First of all we notice that for any color (blue or yellow) the sum of height/width (or width/height) ratios is always at least $1/2$.

Indeed, since all dimensions do not exceed $1$, we have (e.g., for blue color) $$ \sum \frac{w_i}{h_i} \geqslant \sum w_i h_i = \frac 12 \,. $$ as the final sum is the total area of all blue rectangles.

Second, we observe that either the blue rectangles connect the left and the right sides of the square, or the yellow rectangles connect the top and the bottom sides. We leave that as an exercise for the readers :) (Actually, as you will see below, it would suffice to show that either the sum of all blue widths or the sum of all yellow heights is at least $1$.)
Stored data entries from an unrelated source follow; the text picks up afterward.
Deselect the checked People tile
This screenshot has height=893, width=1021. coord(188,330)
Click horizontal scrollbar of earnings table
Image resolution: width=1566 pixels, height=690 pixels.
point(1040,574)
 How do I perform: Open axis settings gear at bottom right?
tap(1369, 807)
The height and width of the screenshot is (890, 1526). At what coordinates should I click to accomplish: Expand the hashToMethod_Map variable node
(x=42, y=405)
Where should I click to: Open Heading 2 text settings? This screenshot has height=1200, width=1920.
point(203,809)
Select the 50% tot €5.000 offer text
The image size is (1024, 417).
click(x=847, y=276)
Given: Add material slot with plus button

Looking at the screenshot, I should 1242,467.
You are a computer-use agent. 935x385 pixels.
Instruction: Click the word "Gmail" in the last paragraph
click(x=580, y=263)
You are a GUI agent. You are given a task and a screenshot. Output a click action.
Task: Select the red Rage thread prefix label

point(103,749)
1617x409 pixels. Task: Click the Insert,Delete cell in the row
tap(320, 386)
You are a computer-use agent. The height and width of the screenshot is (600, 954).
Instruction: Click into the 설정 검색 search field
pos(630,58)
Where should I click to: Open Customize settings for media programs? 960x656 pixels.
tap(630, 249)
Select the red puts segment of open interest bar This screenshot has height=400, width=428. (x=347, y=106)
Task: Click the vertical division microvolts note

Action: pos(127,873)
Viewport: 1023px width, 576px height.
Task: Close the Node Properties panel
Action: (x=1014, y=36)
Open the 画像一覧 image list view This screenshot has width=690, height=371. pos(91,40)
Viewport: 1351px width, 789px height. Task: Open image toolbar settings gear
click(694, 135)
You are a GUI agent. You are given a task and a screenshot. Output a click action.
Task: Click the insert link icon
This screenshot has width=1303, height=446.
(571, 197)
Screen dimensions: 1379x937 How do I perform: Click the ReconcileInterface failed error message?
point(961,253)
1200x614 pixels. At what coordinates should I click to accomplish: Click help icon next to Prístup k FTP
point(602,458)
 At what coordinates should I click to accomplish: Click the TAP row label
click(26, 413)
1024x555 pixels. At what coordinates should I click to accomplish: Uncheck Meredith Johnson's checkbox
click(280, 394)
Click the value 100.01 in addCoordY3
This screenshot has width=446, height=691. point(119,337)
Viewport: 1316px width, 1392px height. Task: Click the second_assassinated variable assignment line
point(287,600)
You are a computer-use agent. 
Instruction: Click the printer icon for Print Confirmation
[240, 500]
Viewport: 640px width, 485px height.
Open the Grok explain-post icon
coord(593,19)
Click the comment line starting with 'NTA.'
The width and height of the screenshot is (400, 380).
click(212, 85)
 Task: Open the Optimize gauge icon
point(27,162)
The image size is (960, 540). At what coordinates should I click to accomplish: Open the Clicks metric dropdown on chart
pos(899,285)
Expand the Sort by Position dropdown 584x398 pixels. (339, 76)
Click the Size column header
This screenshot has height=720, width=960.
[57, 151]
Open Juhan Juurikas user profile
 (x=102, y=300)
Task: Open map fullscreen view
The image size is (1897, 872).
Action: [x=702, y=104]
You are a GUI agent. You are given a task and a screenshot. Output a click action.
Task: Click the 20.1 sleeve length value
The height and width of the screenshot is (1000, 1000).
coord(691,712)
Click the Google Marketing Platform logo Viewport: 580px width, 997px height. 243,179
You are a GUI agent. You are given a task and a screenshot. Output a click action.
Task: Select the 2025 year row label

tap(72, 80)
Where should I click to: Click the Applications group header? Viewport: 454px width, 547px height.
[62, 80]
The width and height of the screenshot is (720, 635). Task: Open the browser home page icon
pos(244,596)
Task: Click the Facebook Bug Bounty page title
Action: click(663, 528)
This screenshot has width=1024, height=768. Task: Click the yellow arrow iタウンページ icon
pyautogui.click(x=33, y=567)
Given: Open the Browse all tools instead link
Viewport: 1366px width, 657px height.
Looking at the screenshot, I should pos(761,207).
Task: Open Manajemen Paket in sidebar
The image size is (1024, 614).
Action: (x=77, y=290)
Without loss of generality, assume that the blue rectangles connect the lateral sides of the large square. Then we intend to prove that $$ \sum \frac{w_i}{h_i} \geqslant 2 \,, $$ where the summation is done over the blue squares. Combining that with the inequality $\sum h_i/w_i \geqslant 1/2$ for the yellow squares we will have the required result, namely that the overall sum is always at least $5/2$.

Since the projections of the blue squares onto the bottom side must cover it completely, we have $\sum w_i \geqslant 1$. We also have $\sum w_ih_i = 1/2$. Now all we need is the following fact.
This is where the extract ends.